Shaping the Society through Intellectual Leadership

Any society that suffers from “brain-drain” (poverty of ideas) cannot dream of a better future. In such an environment, a strong leader may be able to set up a government and get what he wants, but he may not know how to build his nation or develop his people.  

Often rulers ruthlessly exploit people’s fears and insecurities to establish their own positions. For them, the issue is power through the state. They will promise to safeguard people’s security but will do so by keeping the latter under their political control. Those were Hitler’s promises to the German people, yet in the end he brought them—and millions of others—death and destruction. Or consider England in the decades after the death of Queen Elizabeth I. In retrospect, the apparent stability her rule achieved was able to temporarily mask deep political and religious tensions within the society, but these problems eventually exploded into revolution and civil war in the 1940s.  

Without an enlightened citizenry, history tells us that the people—especially the poor, the vulnerable, those in greatest need—will be reduced to pawns in the hands of rulers. The pawns may superficially feel safe, but they cannot expect to advance very far, and certainly not to become kings or queens. That’s why having an enlightened and empowered citizenry is required to counter the selfish ambitions of rulers or to check on their potential abuse of power.
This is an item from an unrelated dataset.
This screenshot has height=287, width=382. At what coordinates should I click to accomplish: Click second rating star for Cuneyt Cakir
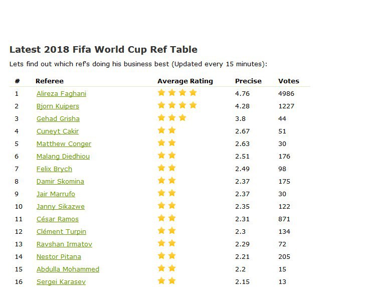pyautogui.click(x=172, y=130)
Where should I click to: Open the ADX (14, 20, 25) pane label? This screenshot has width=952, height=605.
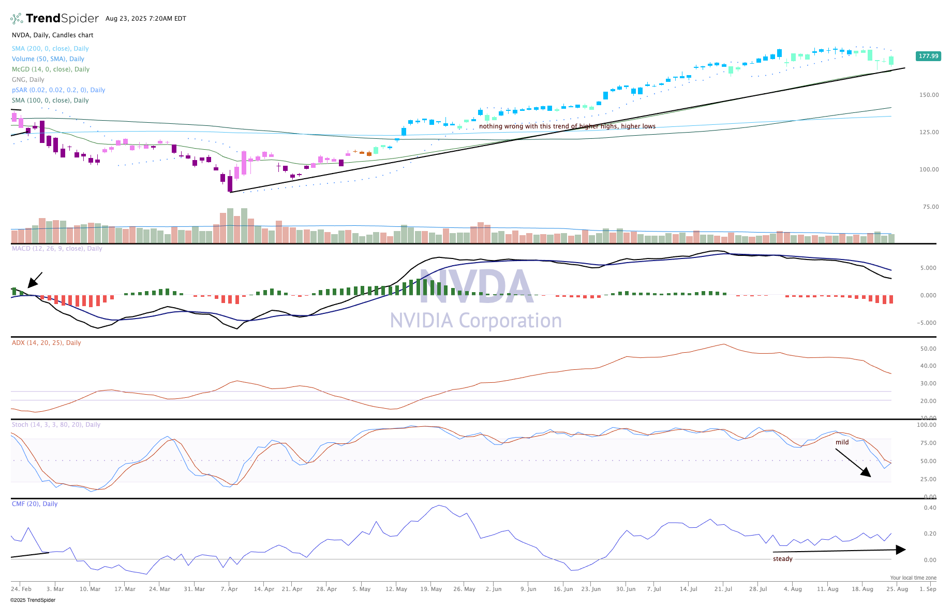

Beginning from the seventeenth-century, intellectual leaders in England became more visibly involved in shaping politics. In fact, they exploited the knowledge resources of past centuries. They borrowed from Plato, Aristotle, and Thomas Aquinas, among others, the ideas of mixed government in order to achieve balance, harmony, and compromise among various social classes. They began to talk about how to preserve people’s liberty and curb the power of the rulers. Initially, these intellectual discourses came mostly in the forms of writings, but later, in the eighteenth-century, the political discourses and debates erupted in coffee-houses and public squares. Also, writers and ministers of the crown met monthly, or sometimes weekly, in clubs to discuss political affairs and even plan government actions.  

About French societies, Alexis de Tocqueville talked of how men of letters took the lead in their politics. Although they were not always successful, often they had the fondness for reshaping institutions on ingenious lines and for reconstructing the entire constitution according to the rules of logic instead of trying to rectify its faulty parts.  

In search for a more perfect system of government, the early Americans read the writings of Plato, Aristotle, Vergil, Cicero, Cato, Plutarch, Sidney, Pufendorf, Bolingbroke, and Locke. They benefited from the teachings of the leading English and continental intellectuals before them. But they also had their own intellectuals, such as the celebrated Thomas Franklin and the lesser known John Wise, Jonathan Mayhew, and Richard Bland.  

The early American thinkers used a wide array of means to circulate their ideas so as to influence the politics of their day. They printed pamphlets, which sometimes provoked rebuttals by the English in England. Some wrote newspaper articles that would often be reprinted in local weeklies throughout the colonies. On civic occasions, they offered oration, which might be printed later. Others used pulpits in the churches. Indeed, pastors were expected to preach on the religious implications of political issues.  

The American Constitution was literally drawn from the intellectual resources of earlier centuries. In the words of Bernard Bailyn, it was a culminating product of a “continuous, unbroken line of intellectual development and political experience,” bridging the worlds of classical antiquity, seventeenth-century English and continental thoughts. But no doubt American intellectuals such as Thomas Jefferson and James Madison also added their own ideas to the writing of the Constitution. Their genius was in expanding the liberties of the common people through the use of governmental power as opposed to merely protecting people’s liberties against government’s power. That is, they saw that individual liberty could be enlarged through expansion of government’s positive role in health, housing, work laws, and, above all, education.  

As for building India to be a nation of law, India had many distinguished men of thought: Dr. B.R. Ambedkar, Sir BenegalNarsing Rau, Alladi Krishna Aiyar, Dr. Rajendra Prasad, SardarVallabhbha Patel, Pandit Jawaharlal Nehru, and others. Although these men made unique contributions towards the writing of the Indian Constitution, they also borrowed heavily from all the best constitutions of that time (e,g., Bill of Rights from U.S. Constitution, rules and conventions from Great Britain’s Constitution, rights of citizens from France’s Constitution, and so on).  

Now coming to the Naga people, can we honestly say that we value intellectual leadership for the building up of our society? Or do we think mere power- and money-mongers leading us would be in the best interest for our people? Or should we just let our tribal leaders call all the shots as to how our today’s society should be? Are we really short of people who are trained in political sciences, law, philosophy, sociology, and commerce? If we say we have enough intellectuals, where are they, especially in times of controversial issues facing our society? Why do they become so quiet when their voices are needed to be heard? And what are they doing to exert influence on our government or affect change when necessary? Why do they shy away from shaping our politics and policies?  

It’s high time Naga intellectuals from all backgrounds put their heads together to decide on what is best for our people. As well-informed citizens, they are expected to show us the way and lead our society towards a progressive path.